La produttività dei lavoratori lo scorso trimestre è cresciuta meno delle stime iniziali ed i costi del lavoro sono aumentati, fornendo alla Fed motivazioni per continuare ad essere preoccupata per l’inflazione. La produttività, una misura di quanto un lavoratore produce per ora lavorata, è cresciuta al tasso annualizzato dell’1 per cento, contro l’1.7 per cento della stima pubblicata il mese scorso. Il costo del lavoro per unità di prodotto è invece cresciuto dell’1.8 per cento annualizzato, il triplo rispetto allo 0.6 per cento inizialmente stimato.

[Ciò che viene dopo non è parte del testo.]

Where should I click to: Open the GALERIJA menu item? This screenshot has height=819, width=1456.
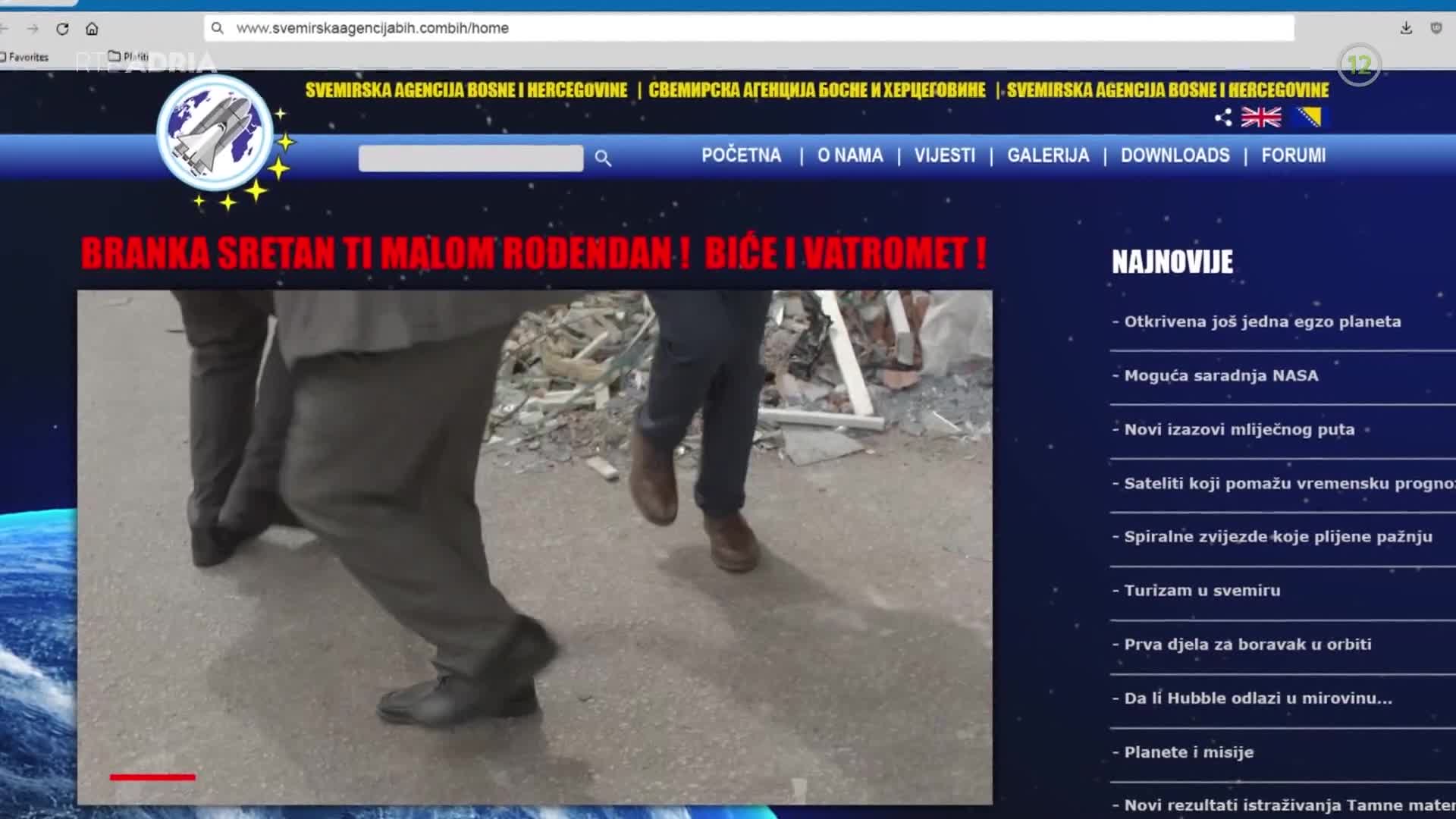click(x=1047, y=155)
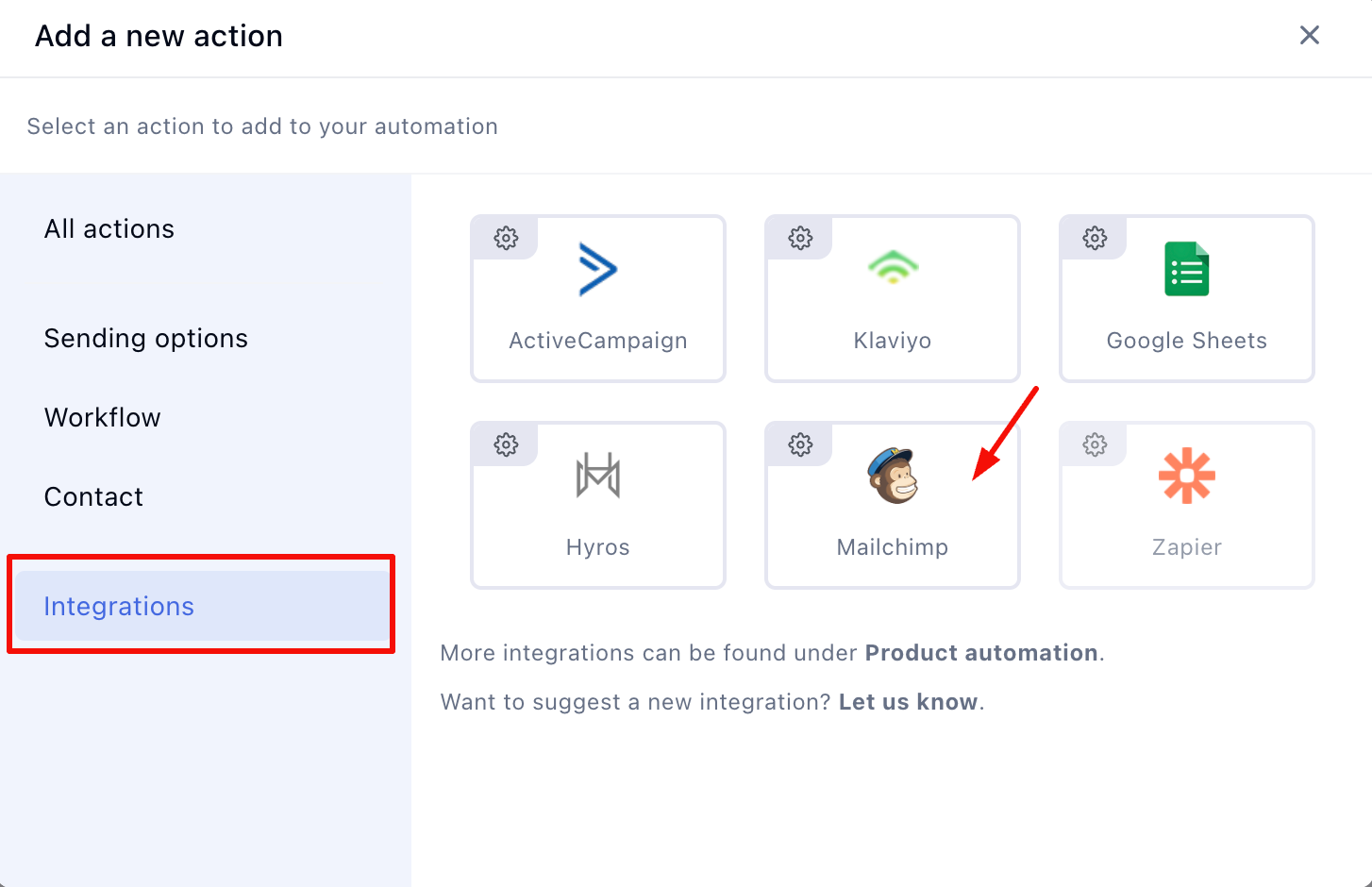Screen dimensions: 1372x887
Task: Click gear icon on Hyros card
Action: [507, 444]
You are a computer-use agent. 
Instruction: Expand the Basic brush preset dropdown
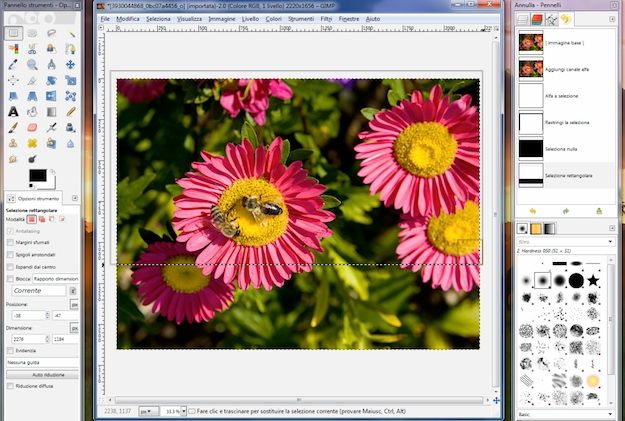[565, 412]
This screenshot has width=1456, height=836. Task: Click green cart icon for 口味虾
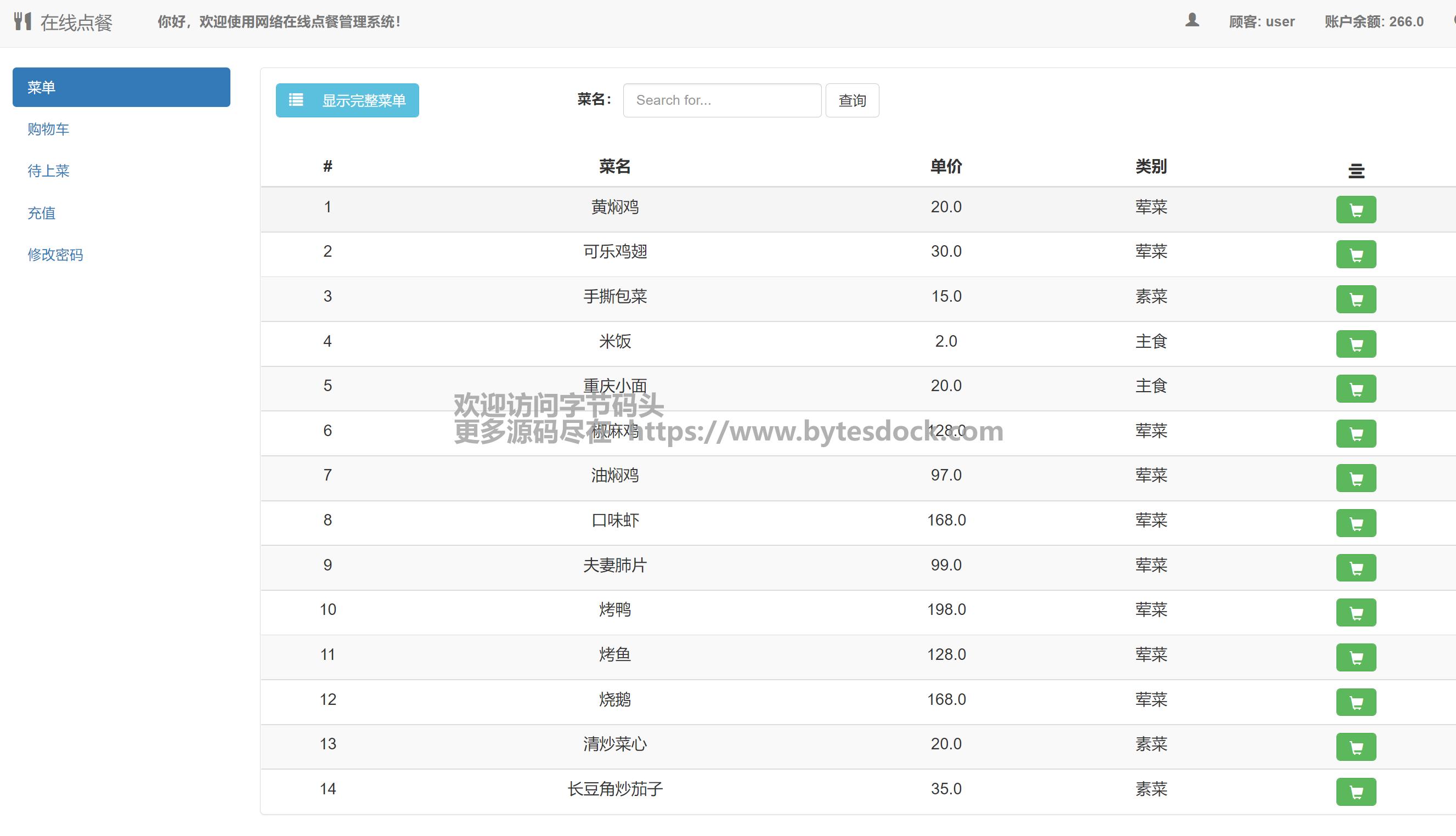1356,523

Le crescenti spese per lavoro, che rappresentano circa due terzi del costo totale di produzione di un bene, rendono più probabile un aumento dei prezzi da parte delle imprese. Il dato, unito ai recenti segni di ripresa della crescita, rende ancor più improbabile la riduzione dei tassi statunitensi quest’anno. Le stime di consenso erano per un più 1 per cento per la produttività, e più 1.3 per cento per i costi unitari del lavoro. Il dato di oggi è accompagnato dalla revisione del quarto trimestre 2006, che mostra una crescita annualizzata della produttività pari al 2.1 per cento, uguale alla precedente stima, ed un balzo dell’8.9 per cento per i costi unitari del lavoro, in rialzo dalla stima precedente del 6.2 per cento.

Per tutto il 2006, la produttività è cresciuta dell’1.6 per cento, minor incremento dal 1995, mentre il costo del lavoro è cresciuto del 3.3 per cento, massimo da sei anni.  

Ieri, il presidente della Fed, Bernanke, ha detto che il rallentamento immobiliare,  pur destinato a durare oltre le attese, non si è ancora trasmesso ad altre parti dell’economia, confermando le attese per una crescita “moderata”, mentre l’inflazione core, pur in arretramento, resta ancora piuttosto alta.